Schultes lived among indians for many years in the northwestern Amazon, in search for knowledge about its plants and their secrets. He uncovered many hallucinogenic plants in the process, which earned him a cult status in the 1970s. During his time with the indians, he was able to build strong relationships with the natives, which earned a position of respect and gave him the ability to explore their land and knowledge deeply.
Schultes is one of the last great explorers who disconnected himself from the outside world for years in order to collect new specimens and search for more knowledge. Such figures are rare, if at existent in the modern world. He wrote many books about his travels, which would also make interesting reading, especially as they relat ehte knowledge he gathered. This is more of a coffee table type of book, with many pictures and less story.

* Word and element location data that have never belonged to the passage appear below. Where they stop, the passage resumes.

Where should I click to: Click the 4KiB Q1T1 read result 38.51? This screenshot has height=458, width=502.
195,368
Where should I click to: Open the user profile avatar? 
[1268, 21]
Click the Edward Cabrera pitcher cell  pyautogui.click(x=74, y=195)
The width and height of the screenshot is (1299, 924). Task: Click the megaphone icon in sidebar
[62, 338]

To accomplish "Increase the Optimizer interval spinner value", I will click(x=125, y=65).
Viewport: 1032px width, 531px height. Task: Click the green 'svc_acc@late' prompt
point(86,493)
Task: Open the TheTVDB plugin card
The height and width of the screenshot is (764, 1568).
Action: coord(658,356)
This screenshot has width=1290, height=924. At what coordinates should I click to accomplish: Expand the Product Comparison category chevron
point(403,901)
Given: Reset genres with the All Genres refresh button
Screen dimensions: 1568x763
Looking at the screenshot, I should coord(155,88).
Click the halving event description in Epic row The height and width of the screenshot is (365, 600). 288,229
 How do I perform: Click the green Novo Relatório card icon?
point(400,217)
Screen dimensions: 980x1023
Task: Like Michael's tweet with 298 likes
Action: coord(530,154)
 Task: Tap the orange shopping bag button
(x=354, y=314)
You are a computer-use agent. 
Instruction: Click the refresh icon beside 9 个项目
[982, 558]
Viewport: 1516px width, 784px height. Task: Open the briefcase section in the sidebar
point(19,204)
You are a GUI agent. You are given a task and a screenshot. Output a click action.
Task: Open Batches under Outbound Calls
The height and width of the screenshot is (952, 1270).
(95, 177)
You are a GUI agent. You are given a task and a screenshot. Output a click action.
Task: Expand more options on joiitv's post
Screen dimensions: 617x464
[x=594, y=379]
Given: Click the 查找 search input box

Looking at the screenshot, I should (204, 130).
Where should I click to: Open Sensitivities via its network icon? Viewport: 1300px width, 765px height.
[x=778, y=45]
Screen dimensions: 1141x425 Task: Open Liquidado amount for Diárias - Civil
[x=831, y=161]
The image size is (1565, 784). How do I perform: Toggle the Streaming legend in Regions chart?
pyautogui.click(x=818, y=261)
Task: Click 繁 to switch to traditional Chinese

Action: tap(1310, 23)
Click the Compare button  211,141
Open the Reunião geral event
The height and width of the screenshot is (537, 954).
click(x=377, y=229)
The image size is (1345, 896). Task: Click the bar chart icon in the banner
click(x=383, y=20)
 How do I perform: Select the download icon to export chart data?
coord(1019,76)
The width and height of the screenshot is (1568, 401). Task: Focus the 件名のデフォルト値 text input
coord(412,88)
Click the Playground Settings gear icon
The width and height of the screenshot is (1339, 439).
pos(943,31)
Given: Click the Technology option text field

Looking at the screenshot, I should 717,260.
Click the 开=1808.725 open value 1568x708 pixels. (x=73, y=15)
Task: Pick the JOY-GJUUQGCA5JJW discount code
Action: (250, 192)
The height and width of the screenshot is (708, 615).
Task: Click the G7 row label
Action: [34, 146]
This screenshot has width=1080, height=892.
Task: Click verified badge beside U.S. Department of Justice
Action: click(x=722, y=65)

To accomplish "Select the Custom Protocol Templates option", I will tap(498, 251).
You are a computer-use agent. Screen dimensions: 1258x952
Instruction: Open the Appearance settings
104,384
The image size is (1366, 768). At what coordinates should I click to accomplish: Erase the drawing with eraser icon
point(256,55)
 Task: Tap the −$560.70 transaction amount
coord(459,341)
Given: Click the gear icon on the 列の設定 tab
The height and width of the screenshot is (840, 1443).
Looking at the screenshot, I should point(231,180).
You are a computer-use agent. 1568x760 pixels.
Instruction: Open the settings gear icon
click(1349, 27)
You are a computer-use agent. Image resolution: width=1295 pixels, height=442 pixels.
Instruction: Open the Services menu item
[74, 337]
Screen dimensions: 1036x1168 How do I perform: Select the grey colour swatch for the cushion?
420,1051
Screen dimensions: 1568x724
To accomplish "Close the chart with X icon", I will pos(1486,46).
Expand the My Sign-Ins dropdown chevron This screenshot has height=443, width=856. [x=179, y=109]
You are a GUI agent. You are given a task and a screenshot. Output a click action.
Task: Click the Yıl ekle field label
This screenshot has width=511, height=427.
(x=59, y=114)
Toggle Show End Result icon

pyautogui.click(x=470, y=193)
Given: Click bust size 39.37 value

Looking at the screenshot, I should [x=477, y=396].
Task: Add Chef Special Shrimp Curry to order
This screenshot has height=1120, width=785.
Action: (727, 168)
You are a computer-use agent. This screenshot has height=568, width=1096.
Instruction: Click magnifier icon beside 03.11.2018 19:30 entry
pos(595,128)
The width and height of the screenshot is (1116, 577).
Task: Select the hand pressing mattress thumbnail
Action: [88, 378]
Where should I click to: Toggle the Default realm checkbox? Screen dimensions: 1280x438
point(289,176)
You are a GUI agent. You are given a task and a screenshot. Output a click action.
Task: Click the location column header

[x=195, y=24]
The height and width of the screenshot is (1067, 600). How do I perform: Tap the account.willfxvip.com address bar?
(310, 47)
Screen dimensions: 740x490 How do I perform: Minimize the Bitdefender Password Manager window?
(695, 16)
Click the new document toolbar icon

Having read one of his books, I appreciated seeing the pictures of his time in the Amazon.
Best photos ever of the Amazon
This is the way to see the Amazon, through the Rolleiflex camera of one of the greatest explorer-scientists.
This is the way to hear of the Amazon, through the Irish tale-telling of Wade Davis, himself an epic explorer-scientist.
Lost in Time
More than a coffee-table book, this is an excellent portrayal of the 1940's and 1950's Amazon Basin...its landscapes, river systems, natural sciences, peoples and cultures.
Dr. Richard Evans Schultes was possibly the greatest ethnobotanists of the 20th century. Compiled by one of his former students, Wade Davis, this is a pictorial depiction and abbreviated biography of this remarkable man.
Collecting more than twenty thousand plants, naming over two hundred new species and genera to science while displaying the highest regard to the many indigenous groups, Schultes was readily accepted into these small communities.
For over twelve years he learned first-hand of the hundreds of useful plants for foods, medicines, materials and hallucinogenic purposes. The man was an eye-opener for this branch of botany and its ramifications to anthropology.
Beautiful, pristine photography of a time long gone.